***** DATA *****

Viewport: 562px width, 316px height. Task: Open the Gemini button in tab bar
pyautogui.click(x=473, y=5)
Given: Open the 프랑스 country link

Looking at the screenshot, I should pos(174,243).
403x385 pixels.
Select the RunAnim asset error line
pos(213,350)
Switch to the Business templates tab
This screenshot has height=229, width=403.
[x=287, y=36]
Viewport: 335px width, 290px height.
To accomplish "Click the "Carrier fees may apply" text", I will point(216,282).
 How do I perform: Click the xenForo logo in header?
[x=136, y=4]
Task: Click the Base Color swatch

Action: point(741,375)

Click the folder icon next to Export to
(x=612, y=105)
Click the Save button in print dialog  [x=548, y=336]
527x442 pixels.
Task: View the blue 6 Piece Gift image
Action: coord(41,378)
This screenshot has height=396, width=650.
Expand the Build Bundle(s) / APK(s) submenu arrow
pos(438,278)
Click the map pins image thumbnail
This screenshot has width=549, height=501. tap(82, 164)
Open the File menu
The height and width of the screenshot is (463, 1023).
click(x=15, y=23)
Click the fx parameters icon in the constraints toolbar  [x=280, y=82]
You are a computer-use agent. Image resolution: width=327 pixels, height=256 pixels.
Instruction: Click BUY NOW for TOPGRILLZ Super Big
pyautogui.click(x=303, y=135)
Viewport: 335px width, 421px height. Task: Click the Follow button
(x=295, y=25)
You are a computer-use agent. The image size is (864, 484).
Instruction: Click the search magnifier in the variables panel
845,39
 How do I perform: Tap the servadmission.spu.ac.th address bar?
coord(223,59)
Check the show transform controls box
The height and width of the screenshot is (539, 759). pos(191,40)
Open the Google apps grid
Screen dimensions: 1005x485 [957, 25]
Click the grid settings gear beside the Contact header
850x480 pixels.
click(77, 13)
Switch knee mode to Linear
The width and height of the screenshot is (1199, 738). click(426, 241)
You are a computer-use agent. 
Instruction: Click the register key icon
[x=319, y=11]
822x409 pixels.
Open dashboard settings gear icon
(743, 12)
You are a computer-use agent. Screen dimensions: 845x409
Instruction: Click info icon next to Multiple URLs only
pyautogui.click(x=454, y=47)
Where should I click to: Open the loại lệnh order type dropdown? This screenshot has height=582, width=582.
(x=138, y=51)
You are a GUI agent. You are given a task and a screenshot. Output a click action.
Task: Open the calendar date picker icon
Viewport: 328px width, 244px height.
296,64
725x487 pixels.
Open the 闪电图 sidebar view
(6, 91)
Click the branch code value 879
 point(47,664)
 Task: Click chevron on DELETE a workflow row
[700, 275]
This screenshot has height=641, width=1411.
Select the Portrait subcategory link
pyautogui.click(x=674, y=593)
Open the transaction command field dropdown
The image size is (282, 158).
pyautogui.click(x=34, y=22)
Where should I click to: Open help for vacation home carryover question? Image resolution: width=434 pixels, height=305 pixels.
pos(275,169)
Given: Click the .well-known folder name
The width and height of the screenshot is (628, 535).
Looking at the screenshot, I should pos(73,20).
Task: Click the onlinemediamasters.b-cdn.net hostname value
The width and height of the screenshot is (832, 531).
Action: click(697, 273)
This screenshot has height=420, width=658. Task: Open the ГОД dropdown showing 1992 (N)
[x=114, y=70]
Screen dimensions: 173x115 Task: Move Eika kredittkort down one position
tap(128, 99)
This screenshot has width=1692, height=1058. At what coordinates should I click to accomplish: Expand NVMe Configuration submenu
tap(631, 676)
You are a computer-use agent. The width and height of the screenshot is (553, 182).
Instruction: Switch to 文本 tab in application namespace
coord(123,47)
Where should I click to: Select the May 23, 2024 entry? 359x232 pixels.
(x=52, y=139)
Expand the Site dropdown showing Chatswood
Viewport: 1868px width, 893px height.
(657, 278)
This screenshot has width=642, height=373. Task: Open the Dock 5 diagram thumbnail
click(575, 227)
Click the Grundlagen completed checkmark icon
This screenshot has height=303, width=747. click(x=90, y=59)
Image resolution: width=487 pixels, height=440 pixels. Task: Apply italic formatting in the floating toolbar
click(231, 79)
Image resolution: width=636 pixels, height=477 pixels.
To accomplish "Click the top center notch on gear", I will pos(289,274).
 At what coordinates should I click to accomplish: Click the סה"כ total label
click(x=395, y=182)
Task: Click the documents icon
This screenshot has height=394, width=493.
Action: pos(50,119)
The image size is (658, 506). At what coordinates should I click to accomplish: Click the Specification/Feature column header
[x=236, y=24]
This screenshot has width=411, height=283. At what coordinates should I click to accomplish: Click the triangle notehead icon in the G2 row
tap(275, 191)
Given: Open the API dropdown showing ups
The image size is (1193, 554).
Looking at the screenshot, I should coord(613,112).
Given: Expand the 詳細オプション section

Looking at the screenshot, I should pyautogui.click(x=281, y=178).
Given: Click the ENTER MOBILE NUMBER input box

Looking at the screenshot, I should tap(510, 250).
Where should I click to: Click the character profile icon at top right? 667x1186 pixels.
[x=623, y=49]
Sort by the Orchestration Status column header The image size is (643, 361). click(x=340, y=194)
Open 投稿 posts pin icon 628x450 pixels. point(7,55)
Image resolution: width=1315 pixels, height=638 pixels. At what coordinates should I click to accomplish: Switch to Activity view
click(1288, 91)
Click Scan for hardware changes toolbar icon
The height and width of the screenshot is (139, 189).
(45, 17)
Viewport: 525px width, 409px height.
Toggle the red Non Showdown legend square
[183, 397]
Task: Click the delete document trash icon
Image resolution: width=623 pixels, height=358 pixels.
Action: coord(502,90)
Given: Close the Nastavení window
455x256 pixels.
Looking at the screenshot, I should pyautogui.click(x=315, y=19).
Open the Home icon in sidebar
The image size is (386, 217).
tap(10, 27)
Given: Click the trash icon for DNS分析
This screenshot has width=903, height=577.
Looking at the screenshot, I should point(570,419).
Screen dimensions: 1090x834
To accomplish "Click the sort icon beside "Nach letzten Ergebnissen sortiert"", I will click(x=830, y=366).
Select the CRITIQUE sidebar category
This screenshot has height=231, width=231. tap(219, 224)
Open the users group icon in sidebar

*****

> **WHAT THE TASK ASKS**
Would you copy, word for word, only the lines from the start of the listing to the one that contains "Switch to the Business templates tab", both included?

> **EXPECTED OUTPUT**
Viewport: 562px width, 316px height. Task: Open the Gemini button in tab bar
pyautogui.click(x=473, y=5)
Given: Open the 프랑스 country link

Looking at the screenshot, I should pos(174,243).
403x385 pixels.
Select the RunAnim asset error line
pos(213,350)
Switch to the Business templates tab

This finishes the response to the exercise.